FIGS. 3 and 4 show the results obtained by changing the thickness of the dielectric layer 6 such as polyimide or Teflon between the ferrite disk 7 and the inner surface 3 on the lower side of the case. When the used glass epoxy is used for the dielectric layer 6, the insertion loss becomes worse than the former. This is because the dielectric loss at high frequencies is large.

FIG. 5 compares the insertion loss of the isolator at a distance of 100 μm when using three types of polyimide, Teflon, and glass epoxy.

The dielectric layer 6 may have a tacky adhesive on both sides and may be bonded in advance to the lower surface of the ferrite or the ground plane facing the lower surface of the ferrite.

[0020]

As is apparent from the above description, the present invention can provide a non-reciprocal circuit device which stably achieves high performance without deteriorating the size as well as the thickness.

[Brief description of the drawings]

FIG. 1 is a structural diagram of a non-reciprocal circuit device of the present invention.

FIG. 2 is a structural diagram of a center conductor according to the present invention.

FIG. 3 is a graph showing a magnetization distribution in a radial direction of a ferrite disk.

FIG. 4 is a graph showing the insertion loss of the distance between the bottom surface of the ferrite disk and the bottom surface of the case.

FIG. 5 is a graph showing insertion loss when a polyimide, Teflon, or glass epoxy material having a thickness of 100 μm is inserted between the bottom surface of the ferrite disk and the bottom surface of the case.

FIG. 6 is a structural view of a conventional example.

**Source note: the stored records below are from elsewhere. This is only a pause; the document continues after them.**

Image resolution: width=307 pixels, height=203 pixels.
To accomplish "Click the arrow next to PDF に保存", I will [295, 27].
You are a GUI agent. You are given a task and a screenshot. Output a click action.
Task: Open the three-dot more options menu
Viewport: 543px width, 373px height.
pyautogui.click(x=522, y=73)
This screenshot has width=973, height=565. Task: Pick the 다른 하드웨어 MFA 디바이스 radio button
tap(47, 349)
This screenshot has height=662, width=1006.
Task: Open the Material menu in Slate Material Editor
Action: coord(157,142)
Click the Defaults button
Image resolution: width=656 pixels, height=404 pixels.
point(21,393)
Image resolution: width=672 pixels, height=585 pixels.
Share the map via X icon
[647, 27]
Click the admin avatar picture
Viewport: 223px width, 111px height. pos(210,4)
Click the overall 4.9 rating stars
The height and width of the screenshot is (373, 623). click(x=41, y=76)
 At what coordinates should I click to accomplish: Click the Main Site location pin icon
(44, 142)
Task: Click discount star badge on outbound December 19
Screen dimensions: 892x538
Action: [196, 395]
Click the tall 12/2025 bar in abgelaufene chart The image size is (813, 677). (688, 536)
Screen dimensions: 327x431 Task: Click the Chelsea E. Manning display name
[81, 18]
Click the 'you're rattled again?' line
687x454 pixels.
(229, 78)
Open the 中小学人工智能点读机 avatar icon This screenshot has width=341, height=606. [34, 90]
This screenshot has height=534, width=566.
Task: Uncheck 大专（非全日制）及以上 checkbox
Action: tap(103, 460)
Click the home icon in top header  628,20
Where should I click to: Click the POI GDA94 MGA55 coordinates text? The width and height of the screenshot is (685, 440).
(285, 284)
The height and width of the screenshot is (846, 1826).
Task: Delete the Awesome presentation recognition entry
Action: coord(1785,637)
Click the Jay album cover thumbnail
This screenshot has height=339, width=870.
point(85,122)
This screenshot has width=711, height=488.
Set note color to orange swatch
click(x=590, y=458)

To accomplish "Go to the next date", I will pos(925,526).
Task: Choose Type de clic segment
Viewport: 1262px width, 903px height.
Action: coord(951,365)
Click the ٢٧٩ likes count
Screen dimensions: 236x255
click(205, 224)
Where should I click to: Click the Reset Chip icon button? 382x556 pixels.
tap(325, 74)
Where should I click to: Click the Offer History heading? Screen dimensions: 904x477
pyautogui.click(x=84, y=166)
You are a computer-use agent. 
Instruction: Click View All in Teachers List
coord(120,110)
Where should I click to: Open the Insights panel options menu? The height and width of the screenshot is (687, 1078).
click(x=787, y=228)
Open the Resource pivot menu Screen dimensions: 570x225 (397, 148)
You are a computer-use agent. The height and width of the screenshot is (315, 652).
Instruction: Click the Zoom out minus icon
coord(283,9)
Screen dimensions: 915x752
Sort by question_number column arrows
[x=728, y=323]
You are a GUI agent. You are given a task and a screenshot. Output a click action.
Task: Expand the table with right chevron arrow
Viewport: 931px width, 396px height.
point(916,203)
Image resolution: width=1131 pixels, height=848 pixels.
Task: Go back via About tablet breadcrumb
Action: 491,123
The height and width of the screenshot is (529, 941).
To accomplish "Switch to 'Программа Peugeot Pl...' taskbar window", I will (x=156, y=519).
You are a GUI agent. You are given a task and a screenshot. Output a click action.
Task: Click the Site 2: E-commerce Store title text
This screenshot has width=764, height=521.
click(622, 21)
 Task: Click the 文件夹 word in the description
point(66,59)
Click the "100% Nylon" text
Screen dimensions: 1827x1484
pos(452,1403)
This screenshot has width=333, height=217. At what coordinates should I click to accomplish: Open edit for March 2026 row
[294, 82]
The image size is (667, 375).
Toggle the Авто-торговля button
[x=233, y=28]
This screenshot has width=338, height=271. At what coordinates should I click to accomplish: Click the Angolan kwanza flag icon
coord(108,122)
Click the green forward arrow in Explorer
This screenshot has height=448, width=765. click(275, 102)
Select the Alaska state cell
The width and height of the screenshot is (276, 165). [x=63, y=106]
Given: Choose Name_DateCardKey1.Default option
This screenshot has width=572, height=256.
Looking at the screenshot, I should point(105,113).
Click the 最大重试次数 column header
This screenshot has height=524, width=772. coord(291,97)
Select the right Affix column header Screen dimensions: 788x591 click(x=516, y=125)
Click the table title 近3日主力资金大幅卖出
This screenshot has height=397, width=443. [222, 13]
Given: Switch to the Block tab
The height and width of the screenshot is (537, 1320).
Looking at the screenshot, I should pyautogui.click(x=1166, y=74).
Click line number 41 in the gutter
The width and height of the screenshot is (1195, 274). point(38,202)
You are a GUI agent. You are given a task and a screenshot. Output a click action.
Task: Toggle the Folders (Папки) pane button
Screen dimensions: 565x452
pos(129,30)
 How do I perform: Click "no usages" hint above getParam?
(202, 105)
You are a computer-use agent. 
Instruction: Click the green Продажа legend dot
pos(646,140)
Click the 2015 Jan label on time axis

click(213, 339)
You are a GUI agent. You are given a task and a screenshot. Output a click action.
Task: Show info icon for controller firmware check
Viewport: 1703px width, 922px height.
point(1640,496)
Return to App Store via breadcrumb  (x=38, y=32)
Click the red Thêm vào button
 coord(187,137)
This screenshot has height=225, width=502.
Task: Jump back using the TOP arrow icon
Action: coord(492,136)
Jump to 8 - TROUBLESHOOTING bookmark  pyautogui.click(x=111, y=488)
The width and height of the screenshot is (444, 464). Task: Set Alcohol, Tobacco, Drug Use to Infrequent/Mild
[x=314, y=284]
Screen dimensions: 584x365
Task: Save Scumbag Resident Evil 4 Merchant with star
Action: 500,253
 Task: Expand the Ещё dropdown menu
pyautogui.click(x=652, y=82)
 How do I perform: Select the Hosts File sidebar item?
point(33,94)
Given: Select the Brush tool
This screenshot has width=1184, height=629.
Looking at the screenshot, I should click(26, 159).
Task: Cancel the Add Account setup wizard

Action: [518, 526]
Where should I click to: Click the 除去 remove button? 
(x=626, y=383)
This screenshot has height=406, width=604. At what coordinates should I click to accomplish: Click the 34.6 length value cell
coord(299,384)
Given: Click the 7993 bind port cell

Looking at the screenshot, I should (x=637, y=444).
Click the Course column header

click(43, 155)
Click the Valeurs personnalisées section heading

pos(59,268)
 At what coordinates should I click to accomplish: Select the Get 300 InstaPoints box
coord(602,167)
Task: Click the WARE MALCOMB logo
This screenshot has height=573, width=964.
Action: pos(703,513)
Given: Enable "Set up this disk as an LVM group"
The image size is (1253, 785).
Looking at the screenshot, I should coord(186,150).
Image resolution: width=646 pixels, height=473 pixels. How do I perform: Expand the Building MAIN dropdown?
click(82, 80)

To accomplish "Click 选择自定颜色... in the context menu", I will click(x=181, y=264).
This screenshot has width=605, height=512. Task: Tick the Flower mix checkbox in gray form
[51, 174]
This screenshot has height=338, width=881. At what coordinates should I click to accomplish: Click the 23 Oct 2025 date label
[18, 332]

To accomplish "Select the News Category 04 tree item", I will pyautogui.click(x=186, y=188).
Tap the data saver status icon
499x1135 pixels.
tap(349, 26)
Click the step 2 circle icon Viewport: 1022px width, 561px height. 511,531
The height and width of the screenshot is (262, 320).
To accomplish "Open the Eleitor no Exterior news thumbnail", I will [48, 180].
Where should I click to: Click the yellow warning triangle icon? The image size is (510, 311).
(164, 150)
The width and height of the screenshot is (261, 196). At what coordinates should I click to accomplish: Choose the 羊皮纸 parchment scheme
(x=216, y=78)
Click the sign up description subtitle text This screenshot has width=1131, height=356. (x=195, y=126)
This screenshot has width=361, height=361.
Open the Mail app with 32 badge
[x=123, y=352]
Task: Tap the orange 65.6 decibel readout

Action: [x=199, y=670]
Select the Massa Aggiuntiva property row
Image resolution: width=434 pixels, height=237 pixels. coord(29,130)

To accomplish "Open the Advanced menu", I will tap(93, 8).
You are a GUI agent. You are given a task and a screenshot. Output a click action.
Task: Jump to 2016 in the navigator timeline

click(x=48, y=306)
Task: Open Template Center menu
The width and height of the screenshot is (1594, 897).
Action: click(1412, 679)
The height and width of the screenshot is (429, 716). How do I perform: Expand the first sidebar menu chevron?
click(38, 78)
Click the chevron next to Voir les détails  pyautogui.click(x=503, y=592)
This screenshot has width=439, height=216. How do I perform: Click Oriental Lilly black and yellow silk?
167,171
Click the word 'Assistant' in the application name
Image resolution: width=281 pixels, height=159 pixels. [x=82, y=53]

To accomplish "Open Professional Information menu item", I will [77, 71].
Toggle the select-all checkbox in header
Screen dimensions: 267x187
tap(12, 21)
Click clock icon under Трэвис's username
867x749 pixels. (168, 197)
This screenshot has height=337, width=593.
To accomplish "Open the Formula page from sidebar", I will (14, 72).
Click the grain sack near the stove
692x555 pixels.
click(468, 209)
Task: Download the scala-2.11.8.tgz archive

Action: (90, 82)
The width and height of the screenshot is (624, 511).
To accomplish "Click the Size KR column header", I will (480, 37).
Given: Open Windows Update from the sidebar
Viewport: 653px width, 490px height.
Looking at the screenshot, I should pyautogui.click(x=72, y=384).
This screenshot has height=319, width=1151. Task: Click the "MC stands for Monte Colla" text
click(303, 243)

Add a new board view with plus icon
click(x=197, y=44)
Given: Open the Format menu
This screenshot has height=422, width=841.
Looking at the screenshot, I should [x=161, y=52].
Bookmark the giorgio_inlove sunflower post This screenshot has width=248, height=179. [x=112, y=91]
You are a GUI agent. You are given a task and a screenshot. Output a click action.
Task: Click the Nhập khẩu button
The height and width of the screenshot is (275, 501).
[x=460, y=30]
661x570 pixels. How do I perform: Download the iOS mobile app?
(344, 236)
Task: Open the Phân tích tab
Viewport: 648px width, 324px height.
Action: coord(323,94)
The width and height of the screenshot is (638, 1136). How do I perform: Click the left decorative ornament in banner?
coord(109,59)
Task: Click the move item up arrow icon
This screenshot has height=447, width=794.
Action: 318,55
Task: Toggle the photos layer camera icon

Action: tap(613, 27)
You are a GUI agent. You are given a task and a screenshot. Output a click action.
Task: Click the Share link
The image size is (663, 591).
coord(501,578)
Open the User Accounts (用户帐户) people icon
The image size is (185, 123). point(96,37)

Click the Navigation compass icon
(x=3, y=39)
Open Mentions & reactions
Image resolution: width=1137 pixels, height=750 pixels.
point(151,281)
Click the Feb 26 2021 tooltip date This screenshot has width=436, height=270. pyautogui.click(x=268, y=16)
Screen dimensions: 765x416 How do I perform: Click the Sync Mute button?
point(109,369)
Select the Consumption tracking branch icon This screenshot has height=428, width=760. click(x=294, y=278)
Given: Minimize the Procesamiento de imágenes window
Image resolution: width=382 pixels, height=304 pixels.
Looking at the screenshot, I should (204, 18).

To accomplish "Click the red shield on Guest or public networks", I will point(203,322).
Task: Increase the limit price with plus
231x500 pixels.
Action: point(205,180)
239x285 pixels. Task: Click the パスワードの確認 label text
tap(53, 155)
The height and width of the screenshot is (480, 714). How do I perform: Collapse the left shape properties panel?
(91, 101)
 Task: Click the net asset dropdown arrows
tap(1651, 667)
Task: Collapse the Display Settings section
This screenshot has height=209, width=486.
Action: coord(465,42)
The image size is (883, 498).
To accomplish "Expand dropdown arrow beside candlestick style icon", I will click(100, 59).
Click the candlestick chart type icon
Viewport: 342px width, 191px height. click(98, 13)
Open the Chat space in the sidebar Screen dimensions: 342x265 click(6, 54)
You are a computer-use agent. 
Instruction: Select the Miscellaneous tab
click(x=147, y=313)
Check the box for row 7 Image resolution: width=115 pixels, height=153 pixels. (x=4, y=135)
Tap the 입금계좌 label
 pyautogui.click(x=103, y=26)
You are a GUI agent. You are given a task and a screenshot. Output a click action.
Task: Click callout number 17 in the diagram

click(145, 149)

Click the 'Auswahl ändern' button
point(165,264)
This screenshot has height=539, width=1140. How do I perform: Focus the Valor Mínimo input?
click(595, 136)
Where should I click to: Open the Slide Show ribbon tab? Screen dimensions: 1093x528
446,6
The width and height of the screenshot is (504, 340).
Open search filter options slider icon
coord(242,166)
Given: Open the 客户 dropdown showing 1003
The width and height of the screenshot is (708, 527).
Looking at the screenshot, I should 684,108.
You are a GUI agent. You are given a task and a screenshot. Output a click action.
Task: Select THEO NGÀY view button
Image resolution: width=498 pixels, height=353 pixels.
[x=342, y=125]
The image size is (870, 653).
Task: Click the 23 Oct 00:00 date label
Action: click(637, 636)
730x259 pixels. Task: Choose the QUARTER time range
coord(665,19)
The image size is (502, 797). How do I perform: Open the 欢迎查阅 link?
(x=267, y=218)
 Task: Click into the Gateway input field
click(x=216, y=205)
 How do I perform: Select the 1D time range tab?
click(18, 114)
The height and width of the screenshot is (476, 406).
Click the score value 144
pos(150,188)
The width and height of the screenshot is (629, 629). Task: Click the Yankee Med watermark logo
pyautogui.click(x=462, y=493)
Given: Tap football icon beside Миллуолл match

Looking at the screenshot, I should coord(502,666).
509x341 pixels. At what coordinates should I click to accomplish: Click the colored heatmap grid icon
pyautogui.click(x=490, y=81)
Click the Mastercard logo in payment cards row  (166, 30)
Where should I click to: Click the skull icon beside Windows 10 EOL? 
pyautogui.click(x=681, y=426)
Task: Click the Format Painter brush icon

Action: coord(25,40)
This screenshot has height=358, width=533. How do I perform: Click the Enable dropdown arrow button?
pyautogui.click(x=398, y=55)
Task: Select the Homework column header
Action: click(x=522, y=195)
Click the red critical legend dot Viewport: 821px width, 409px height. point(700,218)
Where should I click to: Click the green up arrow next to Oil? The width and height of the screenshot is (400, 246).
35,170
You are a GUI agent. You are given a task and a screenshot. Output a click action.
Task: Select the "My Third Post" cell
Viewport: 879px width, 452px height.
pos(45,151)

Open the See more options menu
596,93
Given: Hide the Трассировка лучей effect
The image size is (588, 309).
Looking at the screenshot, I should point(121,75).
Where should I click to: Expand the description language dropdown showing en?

FIG. 7 is a structural diagram of a center conductor of a conventional example.

[Explanation of symbols]

 DESCRIPTION OF SYMBOLS 1 Lower case 2 Dielectric substrate 3 Ground electrode of dielectric substrate 2 4 Center conductor 5 Circular ground plate 6 Dielectric layer 7 Ferrite disk 8, 9, 10 Strip line 11, 12 Insulating sheet 13 Permanent magnet 14 Upper case 15 Upper surface of the dielectric substrate 2 16, 17, 18 Matching capacitors 19, 20, 21 Terminals for connecting strip line ends 22, 23 Input and output terminals for external connection 25 Terminating resistors 25, 26 Ground terminals for external connection

 ──────────────────────────────────────────────────続 き Continued on the front page (72) Inventor Yasuhiko Horio 1006 Kazuma Kadoma, Kadoma City, Osaka Matsushita Electric Industrial Co., Ltd. F-term (reference) 5J013 EA01 FA06

Claims (5)

[Claims] 1. One end of each of three strip lines arranged so as to be insulated and in contact with an upper surface of a ferrite disk at an interval of 120 degrees is connected to three matching capacitors and the other end. A center conductor having an end connected to the ground plane, a matching capacitor, a terminating resistor connected in parallel to one of the three matching capacitors, an input / output terminal, and a ground. In a non-reciprocal circuit device including a terminal for use, a shield and a magnetic case having the effect of a magnetic path, a dielectric material having a predetermined high-frequency characteristic is provided between the lower surface of the ferrite disk and the ground surface opposed thereto. A non-reciprocal circuit device comprising a body layer. 2. The non-reciprocal circuit device according to claim 1, wherein said dielectric layer is made of polyimide or Teflon. 3. The thickness t of the dielectric layer is 0 <t ≦ 150.
2. The non-reciprocal circuit device according to claim 1, wherein the thickness is μm. 4. The non-reciprocal circuit according to claim 1, wherein the dielectric layer has an adhesive on both sides and is bonded in advance to a lower surface of the ferrite or a ground plane facing the lower surface of the ferrite. element. 5. A mobile communication device using the non-reciprocal circuit device according to claim 1 as an isolator.